• [WHAT IS BEING ASKED]: Each line from the beginning of the entries below through the line that includes "Given: Select the Lock object radio button" must be returned exactly as given.

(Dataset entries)
──────────────────────────────

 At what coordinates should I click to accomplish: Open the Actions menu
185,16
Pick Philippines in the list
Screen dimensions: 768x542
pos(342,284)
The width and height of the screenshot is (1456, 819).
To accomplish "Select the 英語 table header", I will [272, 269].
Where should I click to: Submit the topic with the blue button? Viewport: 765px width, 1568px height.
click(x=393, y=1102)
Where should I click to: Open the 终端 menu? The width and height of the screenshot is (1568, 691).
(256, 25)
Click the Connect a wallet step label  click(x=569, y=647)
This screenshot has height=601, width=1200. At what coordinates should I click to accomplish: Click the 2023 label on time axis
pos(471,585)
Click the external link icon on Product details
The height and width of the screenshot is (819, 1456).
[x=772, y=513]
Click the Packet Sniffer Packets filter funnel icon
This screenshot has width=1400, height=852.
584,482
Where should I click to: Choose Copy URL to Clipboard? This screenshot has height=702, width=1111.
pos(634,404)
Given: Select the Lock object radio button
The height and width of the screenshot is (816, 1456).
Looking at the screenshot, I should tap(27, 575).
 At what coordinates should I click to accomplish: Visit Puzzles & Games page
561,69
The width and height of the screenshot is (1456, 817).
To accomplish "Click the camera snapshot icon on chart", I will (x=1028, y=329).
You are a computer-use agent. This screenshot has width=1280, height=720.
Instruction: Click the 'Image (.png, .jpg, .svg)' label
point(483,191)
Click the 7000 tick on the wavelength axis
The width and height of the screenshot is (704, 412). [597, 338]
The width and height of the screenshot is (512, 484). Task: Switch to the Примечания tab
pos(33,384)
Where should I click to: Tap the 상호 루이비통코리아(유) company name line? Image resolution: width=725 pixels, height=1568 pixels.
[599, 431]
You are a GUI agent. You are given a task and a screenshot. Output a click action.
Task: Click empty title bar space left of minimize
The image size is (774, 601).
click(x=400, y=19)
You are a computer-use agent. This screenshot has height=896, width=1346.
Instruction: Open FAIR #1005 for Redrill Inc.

──────────────────────────────

• [ANSWER TO THIS EXERCISE]:
 At what coordinates should I click to accomplish: Open the Actions menu
185,16
Pick Philippines in the list
Screen dimensions: 768x542
pos(342,284)
The width and height of the screenshot is (1456, 819).
To accomplish "Select the 英語 table header", I will [272, 269].
Where should I click to: Submit the topic with the blue button? Viewport: 765px width, 1568px height.
click(x=393, y=1102)
Where should I click to: Open the 终端 menu? The width and height of the screenshot is (1568, 691).
(256, 25)
Click the Connect a wallet step label  click(x=569, y=647)
This screenshot has height=601, width=1200. At what coordinates should I click to accomplish: Click the 2023 label on time axis
pos(471,585)
Click the external link icon on Product details
The height and width of the screenshot is (819, 1456).
[x=772, y=513]
Click the Packet Sniffer Packets filter funnel icon
This screenshot has width=1400, height=852.
584,482
Where should I click to: Choose Copy URL to Clipboard? This screenshot has height=702, width=1111.
pos(634,404)
Given: Select the Lock object radio button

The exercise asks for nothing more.